→ BRIEF
Scan the records below for the line containing "Poznávacie zájazdy (268, 534)" and the line containing "[Podkast] (1243, 34)". Copy both, plus every line between, exactly.

Collected data:
_ _ _ _ _
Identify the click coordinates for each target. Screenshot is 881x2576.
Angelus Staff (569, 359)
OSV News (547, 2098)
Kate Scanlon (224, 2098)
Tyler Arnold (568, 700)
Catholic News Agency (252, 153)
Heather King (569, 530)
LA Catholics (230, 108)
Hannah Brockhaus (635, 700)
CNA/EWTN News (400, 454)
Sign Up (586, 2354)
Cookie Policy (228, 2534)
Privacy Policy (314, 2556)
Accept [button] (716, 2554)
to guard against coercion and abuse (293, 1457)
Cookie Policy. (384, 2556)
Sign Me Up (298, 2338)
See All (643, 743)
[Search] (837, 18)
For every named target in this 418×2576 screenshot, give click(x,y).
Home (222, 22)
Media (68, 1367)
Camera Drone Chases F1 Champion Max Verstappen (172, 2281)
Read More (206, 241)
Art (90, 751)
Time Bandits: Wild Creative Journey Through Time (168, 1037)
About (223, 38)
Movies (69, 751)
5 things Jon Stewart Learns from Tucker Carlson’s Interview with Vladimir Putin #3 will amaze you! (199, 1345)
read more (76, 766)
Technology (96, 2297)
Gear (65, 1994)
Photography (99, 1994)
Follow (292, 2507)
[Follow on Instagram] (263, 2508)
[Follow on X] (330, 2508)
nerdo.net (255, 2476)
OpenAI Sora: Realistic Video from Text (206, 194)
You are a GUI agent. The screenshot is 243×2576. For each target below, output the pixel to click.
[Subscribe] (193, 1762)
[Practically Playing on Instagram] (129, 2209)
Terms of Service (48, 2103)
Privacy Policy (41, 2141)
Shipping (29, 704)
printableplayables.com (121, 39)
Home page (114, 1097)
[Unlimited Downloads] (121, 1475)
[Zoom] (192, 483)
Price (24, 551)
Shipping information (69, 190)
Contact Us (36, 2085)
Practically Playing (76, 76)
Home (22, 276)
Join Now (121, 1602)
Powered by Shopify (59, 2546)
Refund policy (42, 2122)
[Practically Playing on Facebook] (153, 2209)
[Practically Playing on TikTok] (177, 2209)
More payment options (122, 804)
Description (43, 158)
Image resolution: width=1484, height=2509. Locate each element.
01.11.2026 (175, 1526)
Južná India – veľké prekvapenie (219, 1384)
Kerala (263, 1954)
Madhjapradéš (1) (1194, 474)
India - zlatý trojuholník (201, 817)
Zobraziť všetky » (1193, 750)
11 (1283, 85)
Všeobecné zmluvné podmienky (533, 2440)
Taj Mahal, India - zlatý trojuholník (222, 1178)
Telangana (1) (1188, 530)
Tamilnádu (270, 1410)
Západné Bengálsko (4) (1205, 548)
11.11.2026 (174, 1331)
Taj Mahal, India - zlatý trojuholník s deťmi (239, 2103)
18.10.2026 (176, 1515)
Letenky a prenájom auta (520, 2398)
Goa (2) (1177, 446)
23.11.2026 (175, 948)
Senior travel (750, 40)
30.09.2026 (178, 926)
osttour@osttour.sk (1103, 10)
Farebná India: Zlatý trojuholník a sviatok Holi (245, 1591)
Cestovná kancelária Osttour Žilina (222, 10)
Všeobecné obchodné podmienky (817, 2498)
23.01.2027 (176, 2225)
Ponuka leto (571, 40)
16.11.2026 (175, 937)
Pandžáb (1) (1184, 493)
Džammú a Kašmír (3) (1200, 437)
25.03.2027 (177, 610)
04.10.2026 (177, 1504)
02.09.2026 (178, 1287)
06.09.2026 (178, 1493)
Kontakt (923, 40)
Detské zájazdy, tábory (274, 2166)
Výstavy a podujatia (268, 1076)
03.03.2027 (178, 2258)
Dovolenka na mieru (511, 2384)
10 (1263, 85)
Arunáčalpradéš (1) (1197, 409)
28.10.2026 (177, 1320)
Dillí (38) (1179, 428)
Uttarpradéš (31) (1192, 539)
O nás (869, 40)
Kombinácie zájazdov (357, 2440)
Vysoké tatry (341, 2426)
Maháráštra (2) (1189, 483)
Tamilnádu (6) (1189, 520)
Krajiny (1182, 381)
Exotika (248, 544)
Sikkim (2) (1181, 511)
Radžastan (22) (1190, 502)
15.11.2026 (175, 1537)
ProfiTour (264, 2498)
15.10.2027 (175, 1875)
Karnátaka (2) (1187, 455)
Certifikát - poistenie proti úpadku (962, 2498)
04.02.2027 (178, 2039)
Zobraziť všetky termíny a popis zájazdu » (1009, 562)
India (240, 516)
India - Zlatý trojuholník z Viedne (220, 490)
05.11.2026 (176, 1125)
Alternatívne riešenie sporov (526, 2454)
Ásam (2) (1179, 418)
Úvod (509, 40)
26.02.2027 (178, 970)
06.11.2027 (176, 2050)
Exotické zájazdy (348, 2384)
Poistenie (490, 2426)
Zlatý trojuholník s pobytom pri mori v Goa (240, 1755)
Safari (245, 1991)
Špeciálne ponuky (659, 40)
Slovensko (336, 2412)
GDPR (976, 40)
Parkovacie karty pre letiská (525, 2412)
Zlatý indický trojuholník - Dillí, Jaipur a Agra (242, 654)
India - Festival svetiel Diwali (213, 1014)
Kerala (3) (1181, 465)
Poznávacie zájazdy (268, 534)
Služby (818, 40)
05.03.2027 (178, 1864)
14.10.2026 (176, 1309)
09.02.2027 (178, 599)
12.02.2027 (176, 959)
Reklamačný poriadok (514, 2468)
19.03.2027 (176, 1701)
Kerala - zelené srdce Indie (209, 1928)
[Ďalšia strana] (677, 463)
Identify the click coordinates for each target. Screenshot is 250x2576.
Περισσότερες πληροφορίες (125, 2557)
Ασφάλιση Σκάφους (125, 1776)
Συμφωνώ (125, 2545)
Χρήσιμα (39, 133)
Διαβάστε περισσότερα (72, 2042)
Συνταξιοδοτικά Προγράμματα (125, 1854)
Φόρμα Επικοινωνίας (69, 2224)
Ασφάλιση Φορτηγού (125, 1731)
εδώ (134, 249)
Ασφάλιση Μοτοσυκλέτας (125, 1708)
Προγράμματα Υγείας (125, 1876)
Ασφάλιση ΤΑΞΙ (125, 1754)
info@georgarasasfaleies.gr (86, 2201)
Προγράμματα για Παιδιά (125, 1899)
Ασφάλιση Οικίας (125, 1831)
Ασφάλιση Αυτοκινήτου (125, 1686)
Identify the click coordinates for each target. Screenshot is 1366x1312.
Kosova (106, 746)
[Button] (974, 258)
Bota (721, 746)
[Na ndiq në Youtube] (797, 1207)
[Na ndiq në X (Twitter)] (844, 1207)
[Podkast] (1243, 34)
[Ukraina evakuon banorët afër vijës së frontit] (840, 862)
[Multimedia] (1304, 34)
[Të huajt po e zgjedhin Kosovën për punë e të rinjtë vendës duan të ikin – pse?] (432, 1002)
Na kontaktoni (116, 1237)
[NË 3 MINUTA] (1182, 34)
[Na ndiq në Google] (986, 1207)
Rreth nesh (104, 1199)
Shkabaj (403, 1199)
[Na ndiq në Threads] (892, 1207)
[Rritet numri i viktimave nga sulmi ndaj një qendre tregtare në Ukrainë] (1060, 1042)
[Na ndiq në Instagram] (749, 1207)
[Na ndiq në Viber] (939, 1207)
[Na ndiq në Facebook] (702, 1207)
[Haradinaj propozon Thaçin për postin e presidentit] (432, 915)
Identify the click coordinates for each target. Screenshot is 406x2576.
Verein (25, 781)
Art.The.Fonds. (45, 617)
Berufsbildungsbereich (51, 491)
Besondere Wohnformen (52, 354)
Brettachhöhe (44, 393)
_ _ _ _ _
→ FINISHED EXERCISE
Poznávacie zájazdy (268, 534)
Služby (818, 40)
05.03.2027 (178, 1864)
14.10.2026 (176, 1309)
09.02.2027 (178, 599)
12.02.2027 (176, 959)
Reklamačný poriadok (514, 2468)
19.03.2027 (176, 1701)
Kerala - zelené srdce Indie (209, 1928)
[Ďalšia strana] (677, 463)
Identify the click coordinates for each target. Screenshot is 250x2576.
Περισσότερες πληροφορίες (125, 2557)
Ασφάλιση Σκάφους (125, 1776)
Συμφωνώ (125, 2545)
Χρήσιμα (39, 133)
Διαβάστε περισσότερα (72, 2042)
Συνταξιοδοτικά Προγράμματα (125, 1854)
Φόρμα Επικοινωνίας (69, 2224)
Ασφάλιση Φορτηγού (125, 1731)
εδώ (134, 249)
Ασφάλιση Μοτοσυκλέτας (125, 1708)
Προγράμματα Υγείας (125, 1876)
Ασφάλιση ΤΑΞΙ (125, 1754)
info@georgarasasfaleies.gr (86, 2201)
Προγράμματα για Παιδιά (125, 1899)
Ασφάλιση Οικίας (125, 1831)
Ασφάλιση Αυτοκινήτου (125, 1686)
Identify the click coordinates for each target. Screenshot is 1366x1312.
Kosova (106, 746)
[Button] (974, 258)
Bota (721, 746)
[Na ndiq në Youtube] (797, 1207)
[Na ndiq në X (Twitter)] (844, 1207)
[Podkast] (1243, 34)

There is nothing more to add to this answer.